Зимняя песнь - страница 24



Основная часть публики, впрочем, относилась к разряду непосвященных, так что вскоре после начала пьесы приглушенный гул голосов в помещении возобновился. Большинство гостей вернулись к угощению и напиткам, из вежливости общаясь шепотом. Интерес к Йозефу и Франсуа проявляли немногие: маэстро Антониус, члены моей семьи и Ганс. Когда же я заметила в темном углу зала еще одного внимательного слушателя, сердце мое так и замерло.

Король гоблинов.

Он сидел среди нас – спокойно, не таясь, одетый в неброские кожаные штаны и куртку из грубой шерсти. И все же трудно было не обратить внимания на его высокий рост, стройную фигуру, необычные волосы и оттенок кожи, разительно отличающий чужака от всех нас, приземистых и темноволосых сельских жителей.
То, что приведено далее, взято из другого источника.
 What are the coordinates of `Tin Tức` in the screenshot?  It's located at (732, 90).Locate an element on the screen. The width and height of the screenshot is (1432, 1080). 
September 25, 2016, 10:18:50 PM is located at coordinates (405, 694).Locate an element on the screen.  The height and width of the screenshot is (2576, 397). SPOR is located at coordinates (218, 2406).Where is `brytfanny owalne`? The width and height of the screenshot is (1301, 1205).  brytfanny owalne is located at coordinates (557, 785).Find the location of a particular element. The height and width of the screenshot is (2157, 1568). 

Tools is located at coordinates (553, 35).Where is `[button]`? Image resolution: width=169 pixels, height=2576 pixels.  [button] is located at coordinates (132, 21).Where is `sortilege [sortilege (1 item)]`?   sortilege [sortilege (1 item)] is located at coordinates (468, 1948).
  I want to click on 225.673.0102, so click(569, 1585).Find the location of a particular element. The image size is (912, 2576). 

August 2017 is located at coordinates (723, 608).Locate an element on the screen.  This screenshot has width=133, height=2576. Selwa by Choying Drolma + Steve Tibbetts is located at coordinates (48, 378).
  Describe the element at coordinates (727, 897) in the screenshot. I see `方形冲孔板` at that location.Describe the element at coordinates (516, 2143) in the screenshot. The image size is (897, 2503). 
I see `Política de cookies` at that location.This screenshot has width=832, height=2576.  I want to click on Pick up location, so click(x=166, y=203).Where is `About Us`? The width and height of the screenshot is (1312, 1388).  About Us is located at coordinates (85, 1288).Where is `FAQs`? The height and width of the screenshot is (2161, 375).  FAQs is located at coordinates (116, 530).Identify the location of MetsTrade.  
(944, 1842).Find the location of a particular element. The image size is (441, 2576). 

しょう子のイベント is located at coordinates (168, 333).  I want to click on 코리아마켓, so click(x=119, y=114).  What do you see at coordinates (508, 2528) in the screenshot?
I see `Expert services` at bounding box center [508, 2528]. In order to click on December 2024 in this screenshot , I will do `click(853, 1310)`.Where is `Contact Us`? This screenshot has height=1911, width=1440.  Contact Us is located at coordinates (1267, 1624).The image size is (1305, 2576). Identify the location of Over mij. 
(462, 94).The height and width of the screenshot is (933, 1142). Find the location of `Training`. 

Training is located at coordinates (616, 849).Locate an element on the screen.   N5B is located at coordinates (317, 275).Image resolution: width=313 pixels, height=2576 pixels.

Взор его прожигал меня насквозь, затрагивал самую потаенную глубину сознания, куда не мог проникнуть более никто. Рот Короля гоблинов кривился на одну сторону в желчной, язвительной усмешке.

Его присутствие опять вызвало неприятный зуд в моей памяти, царапанье тонкой лапки, напоминающей о какой-то утрате. А затем в один миг все вернулось, накрыв меня страхом: длинные пальцы и сок персика, похожий на кровь; моя сестра в алой накидке посреди зимнего леса, забытый разговор среди деревьев. Внезапно на всем свете остались только я и сестра – мы как будто застыли в текущем моменте… Время, как и память, – еще одна из его игрушек.

Я разрывалась надвое. Наброситься на него? Сделать вид, что не замечаю? И все же я боялась подойти к Королю гоблинов, признать его существование. Заговорить с ним – значит, сделать его реальным, я же хотела, чтобы он по-прежнему оставался моей упоительной тайной.

– Так, так, – удовлетворенно кивал маэстро Антониус.

Временной пузырь лопнул, до моего слуха вновь донеслись прекрасные, чистые звуки музыки, исполняемой Йозефом и Франсуа.

– Весьма впечатляет, весьма.

В моем сердце всколыхнулась надежда. Маэстро расплылся в самодовольной улыбке.

– Франсуа – любопытный образчик, а?

Меня передернуло от отвращения. Образчик. И это говорит человек, которому мы собираемся доверить музыкальную карьеру Йозефа!

– Он великолепен, – заговорщическим полушепотом вещал маэстро Антониус на ухо папе. – Я взял его младенцем, купил у одного путешественника, вернувшегося из Сан-Доминго. Его мать – рабыня с Эспаньолы[14], отец – какой-то пропащий матрос. Музыкальных способностей у обоих – ноль. А погляди-ка на этого мальца! Лишнее доказательство, что негритят можно выучить, как обычных людей, если заниматься ими с малых лет.

Мне стало еще противнее. Кто-кто, а убеленный сединами виртуоз должен понимать, что музыка – это Божий дар человеку. Музыка и душа. Технику можно наработать, талант – никогда. Пальцы Франсуа порхали по клавишам, и в каждой ноте звучала его душа – более человечная, нежели у маэстро Антониуса.

Дольше смотреть на это я не могла. Мой взгляд невольно скользнул в темный угол, где сидел Король гоблинов, но сейчас там никого не было. Может, он все-таки мне померещился?

Прозвучала только первая из трех частей сонаты, но я уже поняла, что маэстро Антониус принял решение. В даровании Йозефа сомневаться не приходилось, однако сегодня в его исполнении не хватало некой частички, чего-то важного, особенного.

Папа совершил ошибку, подумала я. Гайдн для моего брата слишком сух, слишком рационален. Надо было послушать моего совета: Вивальди помог бы Йозефу раскрыться гораздо лучше. Будучи скрипачом, Вивальди знал все особенности этого инструмента и писал музыку специально для него. Йозефу это отлично известно, как и мне. Отец когда-то тоже помнил об этом.